What is expected:
Your task is to write out all of the records once more, exactly.

(Beginning of Provided material)

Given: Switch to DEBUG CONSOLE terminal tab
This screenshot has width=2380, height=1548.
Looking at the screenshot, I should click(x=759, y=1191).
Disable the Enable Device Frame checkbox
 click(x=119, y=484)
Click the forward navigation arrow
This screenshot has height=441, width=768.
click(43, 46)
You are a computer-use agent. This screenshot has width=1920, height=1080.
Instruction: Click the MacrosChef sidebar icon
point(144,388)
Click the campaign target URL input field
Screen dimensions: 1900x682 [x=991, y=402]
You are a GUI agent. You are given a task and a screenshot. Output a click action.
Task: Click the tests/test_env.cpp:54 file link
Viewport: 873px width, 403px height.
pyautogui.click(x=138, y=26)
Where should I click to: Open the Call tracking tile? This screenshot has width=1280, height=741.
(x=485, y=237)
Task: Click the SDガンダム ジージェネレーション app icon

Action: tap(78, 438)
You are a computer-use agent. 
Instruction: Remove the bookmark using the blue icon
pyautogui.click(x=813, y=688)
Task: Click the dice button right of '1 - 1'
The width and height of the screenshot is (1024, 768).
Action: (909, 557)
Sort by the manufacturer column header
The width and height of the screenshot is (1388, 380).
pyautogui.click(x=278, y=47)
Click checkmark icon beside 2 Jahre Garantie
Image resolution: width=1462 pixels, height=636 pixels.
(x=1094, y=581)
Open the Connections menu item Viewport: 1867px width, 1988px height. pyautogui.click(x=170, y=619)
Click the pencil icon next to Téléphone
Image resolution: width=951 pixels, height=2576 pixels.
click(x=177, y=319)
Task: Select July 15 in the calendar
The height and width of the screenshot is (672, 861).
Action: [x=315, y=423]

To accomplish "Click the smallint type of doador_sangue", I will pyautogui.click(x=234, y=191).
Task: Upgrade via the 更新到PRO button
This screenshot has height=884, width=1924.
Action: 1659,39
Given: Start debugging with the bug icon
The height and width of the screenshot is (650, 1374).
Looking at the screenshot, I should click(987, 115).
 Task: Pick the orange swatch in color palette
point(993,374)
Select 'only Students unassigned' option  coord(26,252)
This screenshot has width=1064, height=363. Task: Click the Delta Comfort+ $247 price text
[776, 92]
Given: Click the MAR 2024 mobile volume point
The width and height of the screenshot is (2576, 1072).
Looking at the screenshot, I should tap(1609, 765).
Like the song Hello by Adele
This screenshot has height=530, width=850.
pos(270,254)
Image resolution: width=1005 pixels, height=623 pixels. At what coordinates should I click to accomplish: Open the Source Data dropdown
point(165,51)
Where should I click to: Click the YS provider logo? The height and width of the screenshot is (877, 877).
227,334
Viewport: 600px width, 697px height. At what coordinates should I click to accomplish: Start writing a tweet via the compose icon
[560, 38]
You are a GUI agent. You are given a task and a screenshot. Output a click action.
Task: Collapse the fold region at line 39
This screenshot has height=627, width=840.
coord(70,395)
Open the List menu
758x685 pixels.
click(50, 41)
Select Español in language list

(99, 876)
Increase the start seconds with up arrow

(End of Provided material)

Exercise answer:
Given: Switch to DEBUG CONSOLE terminal tab
This screenshot has width=2380, height=1548.
Looking at the screenshot, I should click(x=759, y=1191).
Disable the Enable Device Frame checkbox
 click(x=119, y=484)
Click the forward navigation arrow
This screenshot has height=441, width=768.
click(43, 46)
You are a computer-use agent. This screenshot has width=1920, height=1080.
Instruction: Click the MacrosChef sidebar icon
point(144,388)
Click the campaign target URL input field
Screen dimensions: 1900x682 [x=991, y=402]
You are a GUI agent. You are given a task and a screenshot. Output a click action.
Task: Click the tests/test_env.cpp:54 file link
Viewport: 873px width, 403px height.
pyautogui.click(x=138, y=26)
Where should I click to: Open the Call tracking tile? This screenshot has width=1280, height=741.
(x=485, y=237)
Task: Click the SDガンダム ジージェネレーション app icon

Action: tap(78, 438)
You are a computer-use agent. 
Instruction: Remove the bookmark using the blue icon
pyautogui.click(x=813, y=688)
Task: Click the dice button right of '1 - 1'
The width and height of the screenshot is (1024, 768).
Action: (909, 557)
Sort by the manufacturer column header
The width and height of the screenshot is (1388, 380).
pyautogui.click(x=278, y=47)
Click checkmark icon beside 2 Jahre Garantie
Image resolution: width=1462 pixels, height=636 pixels.
(x=1094, y=581)
Open the Connections menu item Viewport: 1867px width, 1988px height. pyautogui.click(x=170, y=619)
Click the pencil icon next to Téléphone
Image resolution: width=951 pixels, height=2576 pixels.
click(x=177, y=319)
Task: Select July 15 in the calendar
The height and width of the screenshot is (672, 861).
Action: [x=315, y=423]

To accomplish "Click the smallint type of doador_sangue", I will pyautogui.click(x=234, y=191).
Task: Upgrade via the 更新到PRO button
This screenshot has height=884, width=1924.
Action: 1659,39
Given: Start debugging with the bug icon
The height and width of the screenshot is (650, 1374).
Looking at the screenshot, I should click(987, 115).
 Task: Pick the orange swatch in color palette
point(993,374)
Select 'only Students unassigned' option  coord(26,252)
This screenshot has width=1064, height=363. Task: Click the Delta Comfort+ $247 price text
[776, 92]
Given: Click the MAR 2024 mobile volume point
The width and height of the screenshot is (2576, 1072).
Looking at the screenshot, I should tap(1609, 765).
Like the song Hello by Adele
This screenshot has height=530, width=850.
pos(270,254)
Image resolution: width=1005 pixels, height=623 pixels. At what coordinates should I click to accomplish: Open the Source Data dropdown
point(165,51)
Where should I click to: Click the YS provider logo? The height and width of the screenshot is (877, 877).
227,334
Viewport: 600px width, 697px height. At what coordinates should I click to accomplish: Start writing a tweet via the compose icon
[560, 38]
You are a GUI agent. You are given a task and a screenshot. Output a click action.
Task: Collapse the fold region at line 39
This screenshot has height=627, width=840.
coord(70,395)
Open the List menu
758x685 pixels.
click(50, 41)
Select Español in language list

(99, 876)
Increase the start seconds with up arrow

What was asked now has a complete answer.